• [Task]:
From the bad policymaking passage below, quote word for word the stretch that begins at "Bad Policymaking" and ends after "world of avarice.".

• [Provided passage]:
★ ★ ★ ★

27 March 2014

Bad Policymaking

Ben Goldacre writes in Bad Pharma (2013):
[I]t’s possible for good people, in perversely designed systems, to casually perpetrate acts of great harm on strangers, sometimes without ever realising it. The current regulations – for companies, doctors and researchers – create perverse incentives; and we’ll have better luck fixing those broken systems than we will ever have trying to rid the world of avarice.
Dr Goldacre is discussing the medical profession, but his point applies to any regulatory system. In medicine, as in so many other policy areas, the complexity and obscurity of relationships between cause and effect make it easy to generate outcomes that are suboptimal at best and murderous at worst. Where large sums of money are at stake, the manipulation of a regulatory environment creates the means by which the minor tendency towards avarice (or, more politely, self-interest) of the few can be leveraged against the well-being of the many. Systems are put in place to deal with the problem when it becomes to obvious too ignore. But they themselves are subject to hijacking and gaming by the beneficiaries of the current regulatory environment. In short, we have no mechanisms to terminate failed policies, especially those that create or enrich powerful interest groups, including those who genuinely believe they are acting for the good of wider society.

★ ★ ★ ★

• [Dataset]:
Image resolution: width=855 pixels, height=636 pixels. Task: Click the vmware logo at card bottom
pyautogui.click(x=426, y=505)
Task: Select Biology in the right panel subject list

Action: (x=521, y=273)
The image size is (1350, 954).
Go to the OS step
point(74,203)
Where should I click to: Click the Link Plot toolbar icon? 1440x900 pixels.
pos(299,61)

★ ★ ★ ★

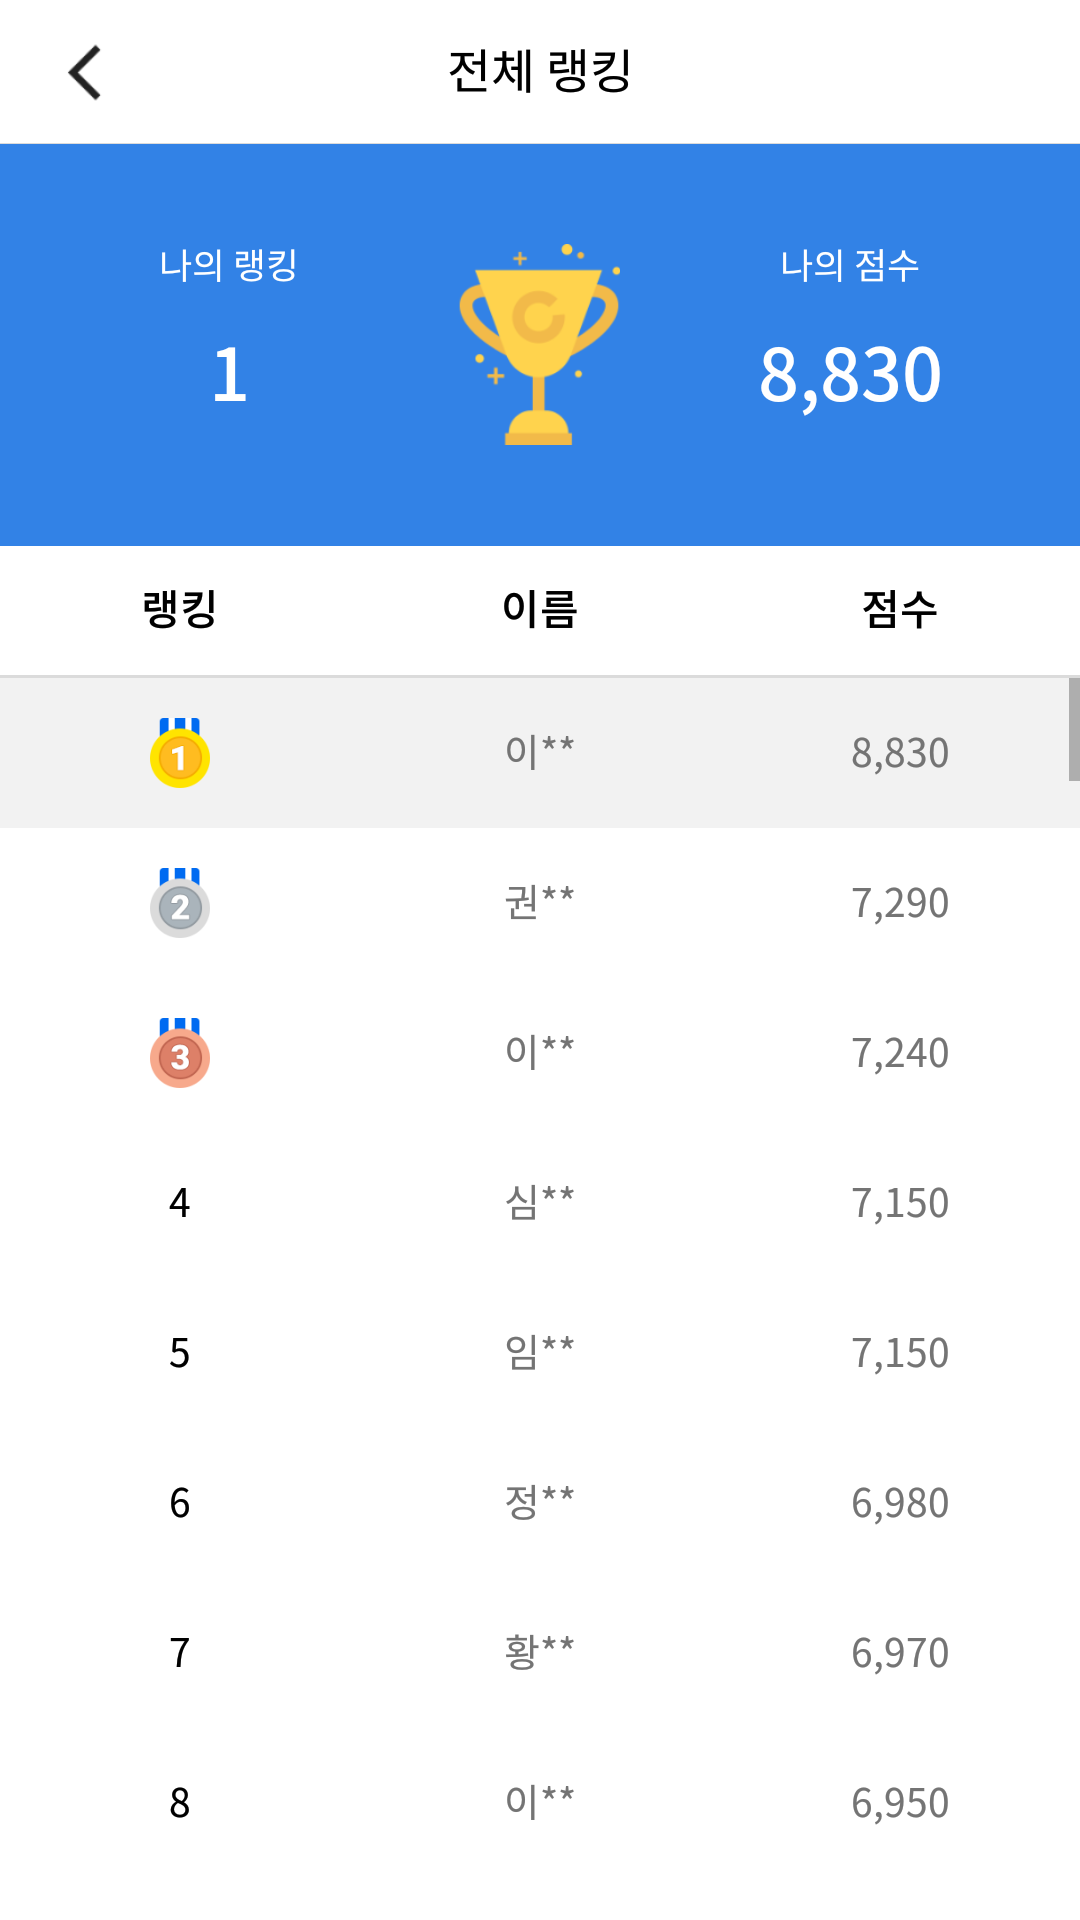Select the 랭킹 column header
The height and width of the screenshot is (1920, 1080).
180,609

★ ★ ★ ★

• [Answer to this task]:
Bad Policymaking

Ben Goldacre writes in Bad Pharma (2013):
[I]t’s possible for good people, in perversely designed systems, to casually perpetrate acts of great harm on strangers, sometimes without ever realising it. The current regulations – for companies, doctors and researchers – create perverse incentives; and we’ll have better luck fixing those broken systems than we will ever have trying to rid the world of avarice.